Segundo o Jornal Extra, na época, documentos revelaram o envolvimento de políticos locais nos casos, com aliciadores levando crianças para se prostituírem em Belém e na Guiana Francesa. Muitos municípios da região convivem com a pobreza e a miséria, um deles, inclusive, tem o pior IDH (Índice de Desenvolvimento Humano) do Brasil.

Nas redes sociais, muitos internautas pedem que as autoridades deem atenção para as acusações. Famosos com a cantora Juliette e o influenciador Carlinhos Maia também se manifestaram sobre o assunto.

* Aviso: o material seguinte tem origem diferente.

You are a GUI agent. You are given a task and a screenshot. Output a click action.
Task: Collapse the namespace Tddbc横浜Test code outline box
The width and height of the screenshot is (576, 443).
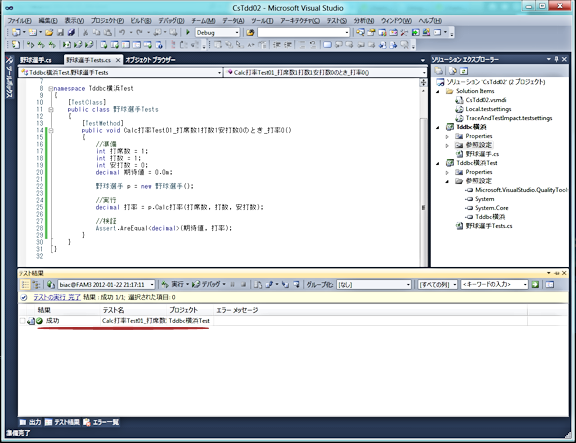51,88
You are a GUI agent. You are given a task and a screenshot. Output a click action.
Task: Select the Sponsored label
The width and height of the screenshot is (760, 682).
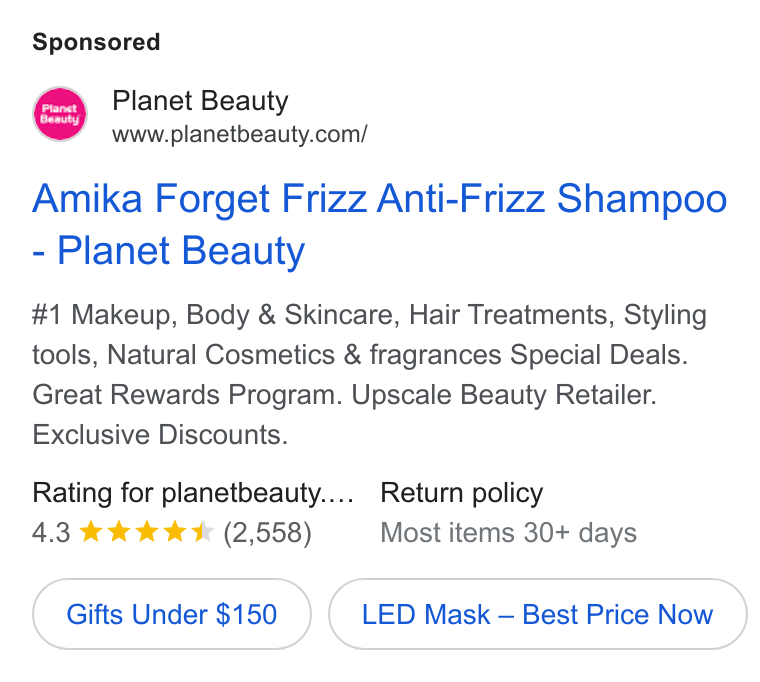[x=96, y=42]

A deputada estadual Leticia Aguiar também postou em suas redes sociais um vídeo lembrando: “⚠️Na época, Damares Alves era ministra dos direitos humanos e denunciou os casos de abuso na Ilha Marajó (PA), chamaram ela de louca, acusaram de Fake News, pediram a cassação do mandato! ” escreveu a parlamentar.

A Ilha atualmente tem o Programa Cidadania Marajó, implementado pelo Ministério dos Direitos Humanos e da Cidadania. Este programa tem o objetivo de combater a exploração e o abuso sexual de crianças e adolescentes na região.
O reality show em que a cantora Aymeê participou e fez a denúncia é transmitido no Youtube. Ele surgiu em 2022, com objetivo de relevar talentos da música gospel. O programa é produzido por Tiago Stachon e Paulo Alberto, diretor executivo da EAD Unicesumar, em parceria com a produtora Multiforme Filmes e a plataforma de streaming Deezer. A transmissão acontece no canal oficial da EAD Unicesumar.
O programa também é considerado o primeiro reality gospel do Brasil.